* **WORK TO COMPLETE**
Write out all the entries word for word and omit any pictures.

________________________________________

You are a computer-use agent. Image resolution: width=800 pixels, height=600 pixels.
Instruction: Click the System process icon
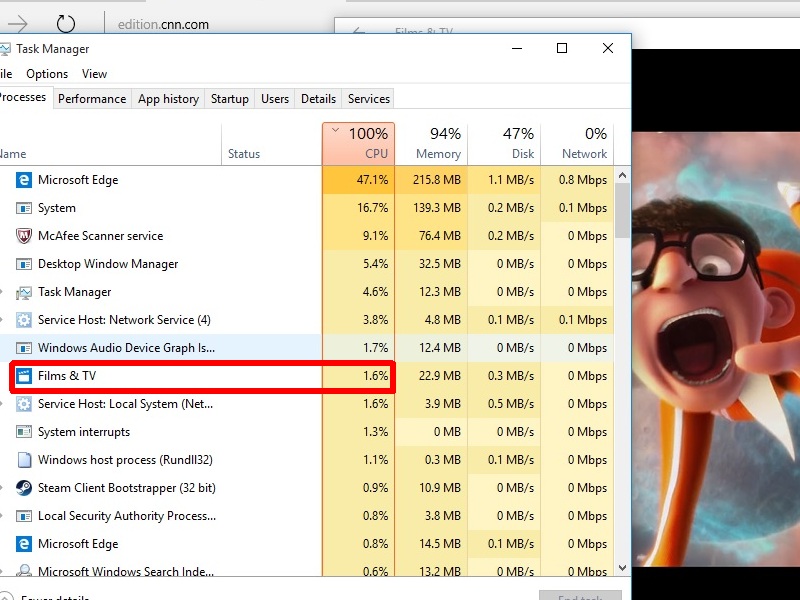(x=24, y=208)
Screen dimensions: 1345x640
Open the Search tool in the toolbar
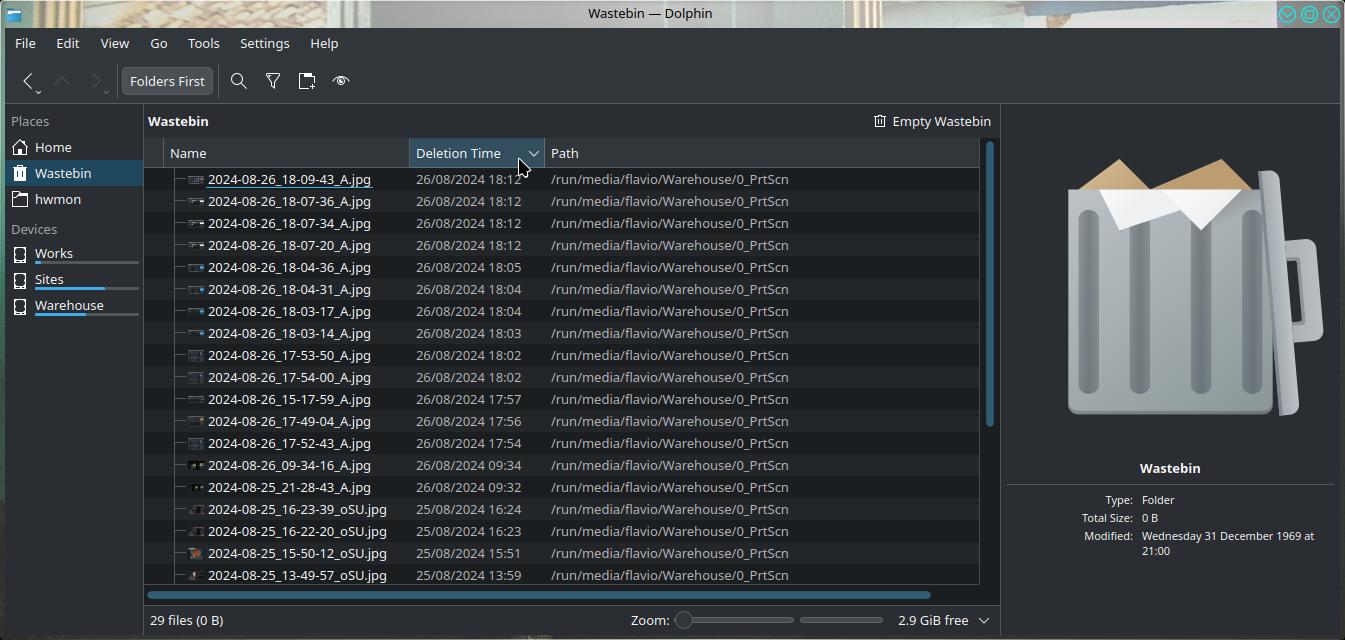[x=239, y=81]
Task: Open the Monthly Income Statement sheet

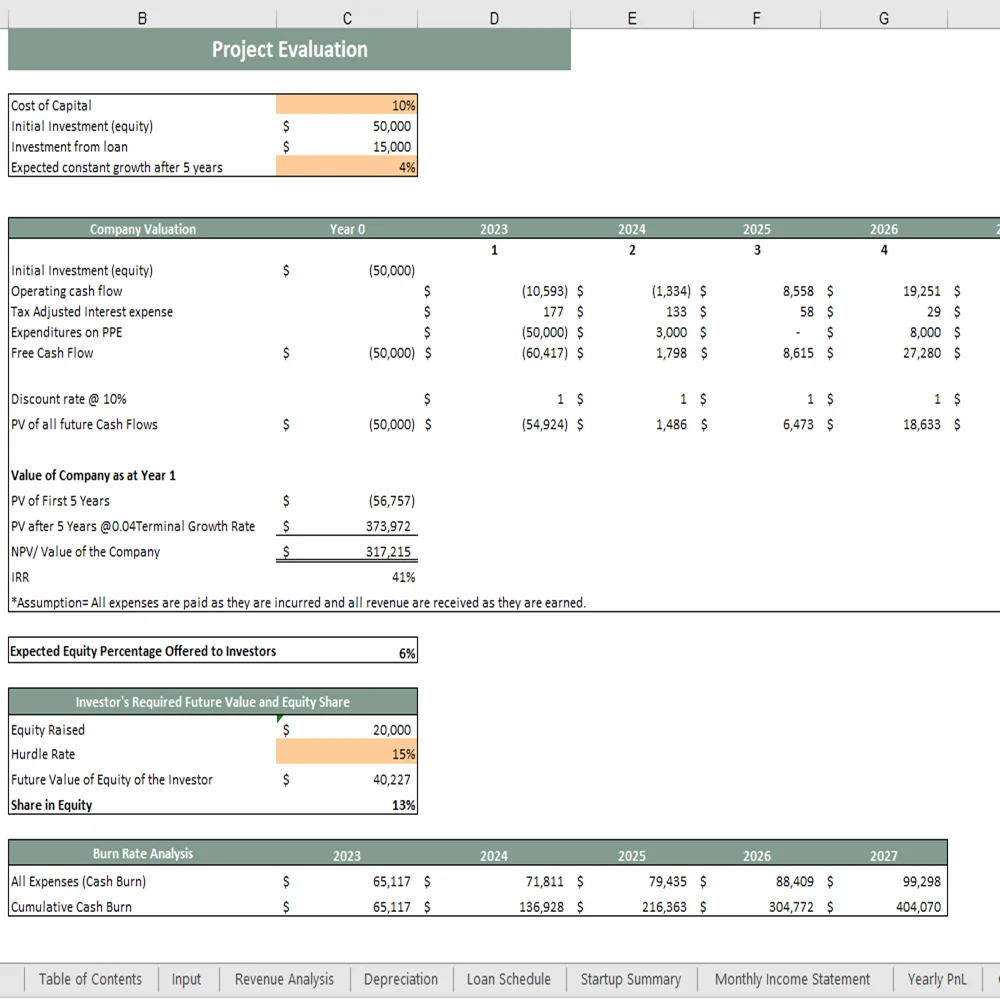Action: (794, 979)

________________________________________

* **EXPECTED ANSWER**
You are a computer-use agent. Image resolution: width=800 pixels, height=600 pixels.
Instruction: Click the System process icon
(x=24, y=208)
Screen dimensions: 1345x640
Open the Search tool in the toolbar
[x=239, y=81]
Task: Open the Monthly Income Statement sheet

Action: (794, 979)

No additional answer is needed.